Many Green Tea varieties are created in the same countries in which they are grown, resulting in subtle differences due to the variable growing conditions, horticulture, production, processing, and harvesting time.
Oolong is a traditional Chinese tea, and is produced through a unique process which includes withering the leaves under the sun, and oxidising them before the curling and twisting stage.
Most Oolong productions (especially the finer quality ones) involve unique tea plant cultivars which are exclusively used for particular varieties. The degree of fermentation can range from 8% to 85%, depending on the variety and production style.
Black Tea originated in China (where it is known as Red Tea), but now comes from many different growing regions throughout the world.
The traditional method of processing Black Tea consists of four steps: withering, rolling, oxidising, and drying.
First, the leaves are spread out on racks of bamboo or woven straw so that they become soft enough to be rolled without tearing the leaf.
Next, the withered leaves are rolled to release the chemicals in the leaf, which contribute to the tea's final colour and flavour. Rolling will also determine the shape of the leaves – this has an impact on the tea's flavour and pungency.
The rolled leaves are then spread out in cool humid rooms, and are also exposed to oxygen for several hours.

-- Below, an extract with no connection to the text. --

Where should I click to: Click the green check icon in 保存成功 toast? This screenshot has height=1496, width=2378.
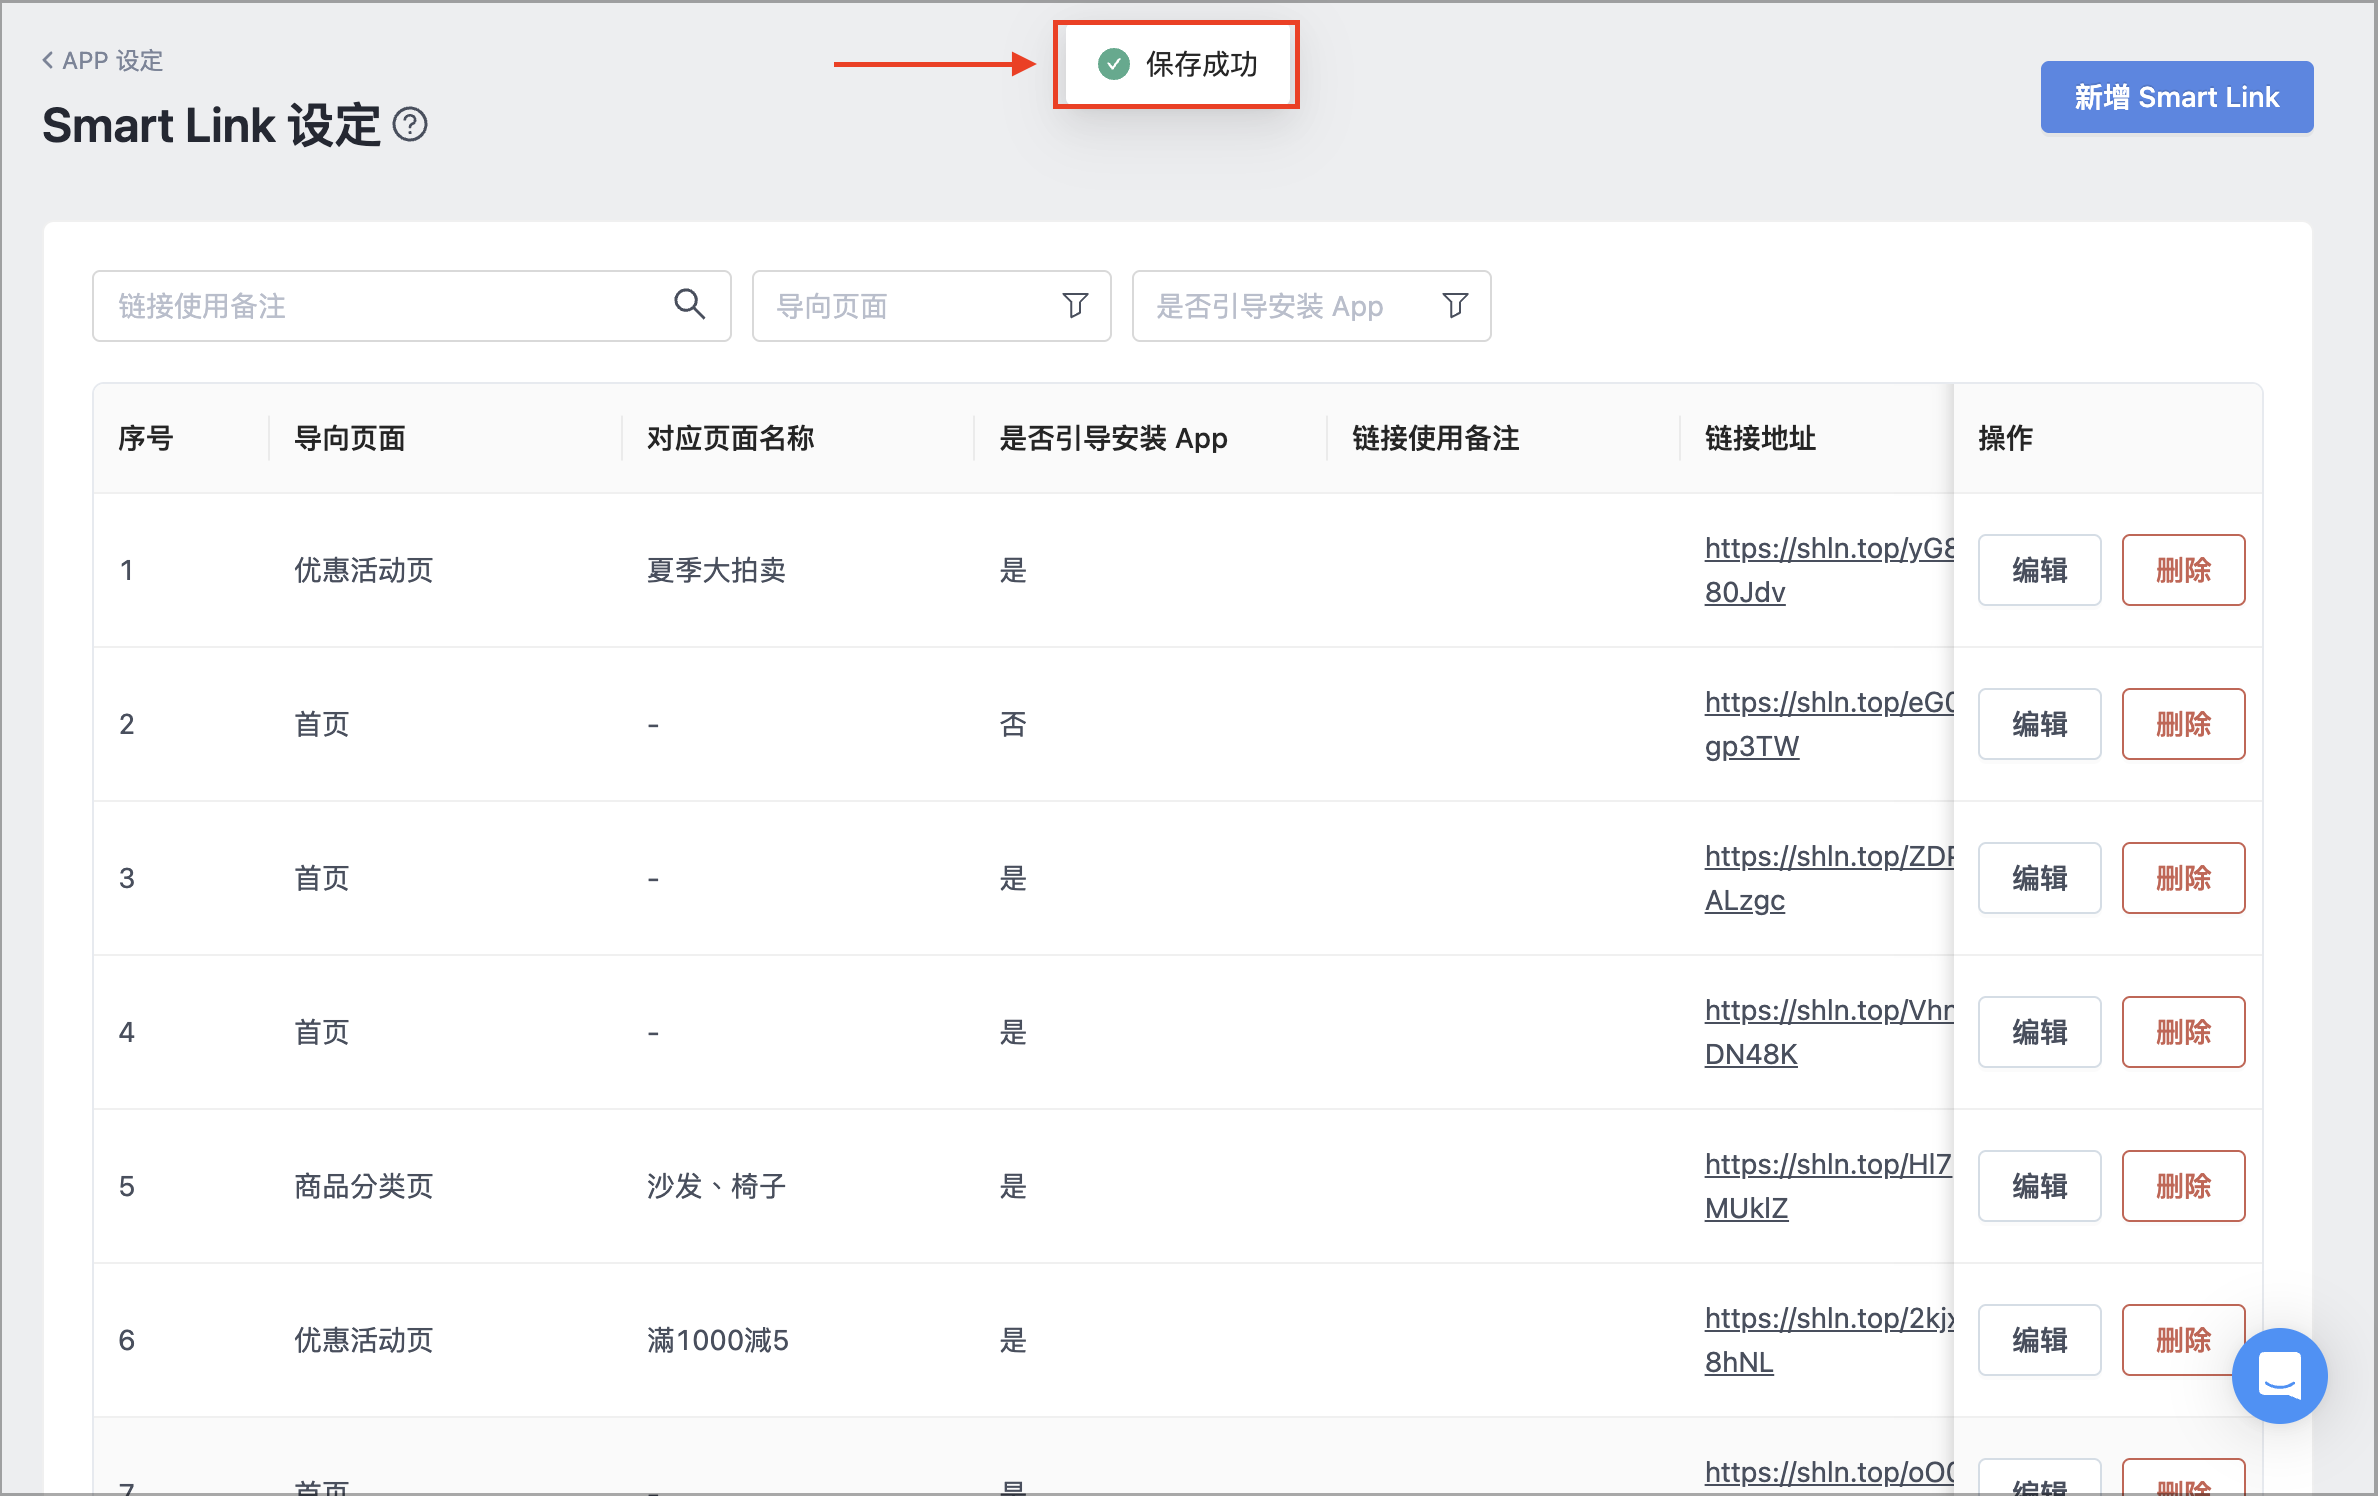(1113, 64)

These steps cause chemical changes in the leaves, turning them from green to a coppery red colour.
Finally, the completely oxidized leaves are traditionally fired in hot woks. In other areas, the leaves may be baked in ovens.
Herbal Tea comes from a herb or plant infusion, and is not usually made from the leaves of the tea bush. Typically, Herbal Tea is simply a combination of boiling water and dried fruits, flowers or herbs.
It has been consumed throughout the ages, including in ancient China. Historical documents dating back to this time discuss the enjoyment and uses of Herbal Tea.
White Tea is a lightly oxidised tea which is grown in China, primarily in the Fujian province.
It comes from the delicate buds and younger leaves of the Chinese Camelia Sinensis plant. These buds and leaves are allowed to wither in natural sunlight before they are carefully processed to prevent further fermentation and oxidisation, preserving the characteristic flavour of the white tea.
The name “White Tea” is derived from the fine silvery-white hairs on the unopened buds of the tea plant, which gives the plant its whitish appearance.
A Flowering Tea or Blooming Tea is a small bundle of dried tea leaves and flowers bound together with cotton thread in a ball shape. When steeped, the bundle expands and unravels in a process that emulates a blooming flower. Typically they are sourced from the Yunnan province of China.